Source |
■ ■ ■

The running location identification unit 140 identifies one of the tracks 10A, 10B, and 10C corresponding to one of the pieces of the reference profile data Prf(A), Prf(B), and Prf(C) most similar to the displacement data based on the degree of similarity between each of the pieces of the reference profile data Prf(A), Prf(B), and Prf(C) corresponding to the respective tracks 10A, 10B, and 10C and the displacement data. One of the tracks 10A, 10B, and 10C to which the railroad car 20 has traveled can thereby be identified.

In the present embodiment, the track displacement output unit 132 includes the acceleration sensor outputting the acceleration of the railroad car 20 during running responsive to the displacement of the track 10. The vertical displacement computation unit 148 computes a value indicating the displacement of the railroad car 20 from a value of the acceleration output from the acceleration sensor 152, and stores and updates the displacement data 149c. The running location identification unit 140 evaluates the degree of similarity between the displacement data 149c including the information on the displacement based on the acceleration and the reference profile data Prf. The displacement data 149c of the track 10 can thus easily be acquired based on the acceleration sensor 152.

■ ■ ■

Given information |
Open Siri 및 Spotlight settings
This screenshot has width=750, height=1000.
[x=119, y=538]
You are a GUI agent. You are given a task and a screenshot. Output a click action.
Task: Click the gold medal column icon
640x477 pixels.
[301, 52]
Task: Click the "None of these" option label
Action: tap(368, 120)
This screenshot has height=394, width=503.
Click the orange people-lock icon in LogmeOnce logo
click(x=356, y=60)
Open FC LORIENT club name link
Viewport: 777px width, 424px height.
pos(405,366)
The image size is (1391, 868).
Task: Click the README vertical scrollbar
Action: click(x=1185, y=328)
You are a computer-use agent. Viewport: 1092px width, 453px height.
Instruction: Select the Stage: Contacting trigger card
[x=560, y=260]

■ ■ ■

Stated goal 1 |
Answer the following from the passage on railroad track identification:
(a) Which of the tracks does the running location identification unit 140 identify?
(b) In the present embodiment, what does the track displacement output unit 132 include?
(c) Which unit computes a value indicating the displacement of the railroad car 20 from the acceleration value?
Stated goal 2 | Pick up the passage on railroad track identification after its last sentence and continue it.
The records have no connection to the passage on railroad track identification.

Result 1 |
(a) The one of the tracks 10A, 10B, and 10C whose reference profile data is most similar to the displacement data.
(b) The acceleration sensor, which outputs the acceleration of the railroad car 20 during running in response to the displacement of the track 10.
(c) The vertical displacement computation unit 148.

Result 2 |
As the track displacement output unit 132 outputs the signal responsive to the vertical displacement of the track 10, the influence of horizontal rocking of the railroad car 20 is less likely to be exerted, and relatively accurate displacement data 149c of the track 10 can be acquired.

The running location identification unit 140 uses, as the displacement data 149c, the displacement data 149c of the track 10 with respect to the running distance on the track 10 based on the output from the running distance computation unit 144 computing the running distance of the railroad car 20 to evaluate the degree of similarity to the reference profile data Prf. The degree of similarity can thus be evaluated while eliminating the influence of the speed of the railroad car 20 as much as possible.

Data indicating the displacement of the track with respect to time may be used as the reference profile data Prf to evaluate the degree of similarity between the displacement data 149c of the track 10 with respect to time and the reference profile data Prf.

As the running distance computation unit 144 computes the running distance of the railroad car 20 based on the latitude and longitude acquired using the GPS, the running distance of the railroad car 20 can easily be acquired using the GPS. The running location identification system 130 for railroad cars can thereby easily be incorporated into the railroad car 20 as there is no need to connect the system to the tacho-generator and the like provided to the railroad car 20 when the running location identification system 130 for railroad cars is incorporated into the railroad car 20.

As the running location identification unit 140 evaluates the degree of similarity between the displacement data 149c and the reference profile data Prf in the candidate range in which the location of the railroad car 20 is identified using the GPS, the range of comparison can be narrowed down to a range around the branching location of the track 10 and the like.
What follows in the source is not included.